First - pull the container (6.5GB).

singularity pull docker://nvcr.io/nvidia/pytorch:22.03-py3

Get an interactive shell.

singularity shell --nv ~/external_1TB/tmp/pytorch_22.03-py3.sif

Singularity> python3
Python 3.8.12 | packaged by conda-forge | (default, Jan 30 2022, 23:42:07)
[GCC 9.4.0] on linux
Type "help", "copyright", "credits" or "license" for more information.

>>> import torch
# Check torch version
>>> print(torch.__version__)
1.12.0a0+2c916ef

# Check if CUDA is available
>>> print(torch.cuda.is_available())
True

# Check which GPU architectures are supported
>>> print(torch.cuda.get_arch_list())
['sm_52', 'sm_60', 'sm_61', 'sm_70', 'sm_75', 'sm_80', 'sm_86', 'compute_86']

# test torch
>>> torch.zeros(1).to('cuda')
tensor([0.], device='cuda:0')

From the container shell, check what else is available...

Singularity> nvcc -V
nvcc: NVIDIA (R) Cuda compiler driver
Copyright (c) 2005-2022 NVIDIA Corporation
Built on Thu_Feb_10_18:23:41_PST_2022
Cuda compilation tools, release 11.6, V11.6.112
Build cuda_11.6.r11.6/compiler.30978841_0

# Check what conda packages are already there
Singularity> conda list -v

# Start a jupyter-lab (keep in mind the hostname)
Singularity> jupyter-lab
...
[I 13:35:46.270 LabApp] [jupyter_nbextensions_configurator] enabled 0.4.1
[I 13:35:46.611 LabApp] jupyter_tensorboard extension loaded.
[I 13:35:46.615 LabApp] JupyterLab extension loaded from /opt/conda/lib/python3.8/site-packages/jupyterlab
[I 13:35:46.615 LabApp] JupyterLab application directory is /opt/conda/share/jupyter/lab
[I 13:35:46.616 LabApp] [Jupytext Server Extension] NotebookApp.contents_manager_class is (a subclass of) jupytext.TextFileContentsManager already - OK
[I 13:35:46.616 LabApp] Serving notebooks from local directory: /home/pmitev
[I 13:35:46.616 LabApp] Jupyter Notebook 6.4.8 is running at:
[I 13:35:46.616 LabApp] http://hostname:8888/?token=d6e865a937e527ff5bbccfb3f150480b76566f47eb3808b1
[I 13:35:46.616 LabApp] Use Control-C to stop this server and shut down all kernels (twice to skip confirmation).
...

You can use this container to add more packages.

Bootstrap: docker
From: nvcr.io/nvidia/pytorch:22.03-py3
...

Just keep in mind that "upgrading" the build-in torch package might install a package that is compatible with less GPU architectures and it might not work anymore on your hardware.
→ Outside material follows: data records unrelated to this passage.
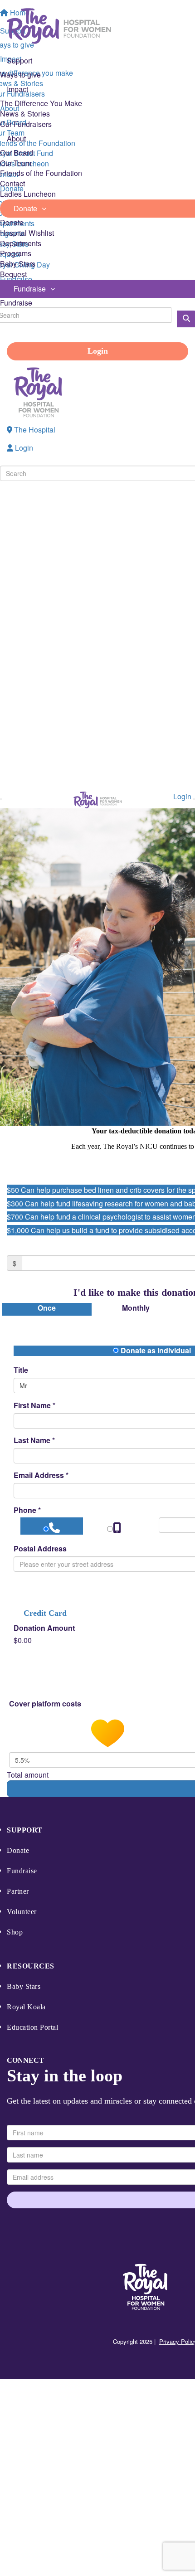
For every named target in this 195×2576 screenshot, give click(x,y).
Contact (12, 183)
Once (47, 1308)
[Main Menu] (1, 799)
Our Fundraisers (26, 124)
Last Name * (34, 1440)
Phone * (27, 1510)
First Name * (34, 1405)
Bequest (13, 274)
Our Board (16, 152)
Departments (20, 243)
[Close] (194, 799)
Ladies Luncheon (28, 194)
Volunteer (22, 1911)
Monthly (136, 1308)
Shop (15, 1932)
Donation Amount (44, 1628)
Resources (30, 1966)
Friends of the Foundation (41, 173)
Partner (18, 1891)
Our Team (15, 163)
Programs (15, 253)
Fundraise (16, 302)
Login (98, 350)
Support (25, 1830)
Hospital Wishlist (27, 233)
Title (21, 1370)
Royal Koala (26, 2007)
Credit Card (45, 1613)
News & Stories (25, 113)
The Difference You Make (41, 103)
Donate (12, 222)
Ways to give (20, 74)
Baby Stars (17, 263)
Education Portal (32, 2027)
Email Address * (41, 1475)
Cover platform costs (46, 1704)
Singularity> python3 -c "import torch; print(torch.__version__); print(torch.cuda.is_available()); print(torch.cuda.get_arch_list()); torch.zeros(1).to('cuda')"

1.10.0+cu102
True
['sm_37', 'sm_50', 'sm_60', 'sm_70']
NVIDIA A100-PCIE-40GB with CUDA capability sm_80 is not compatible with the current PyTorch installation.
The current PyTorch install supports CUDA capabilities sm_37 sm_50 sm_60 sm_70.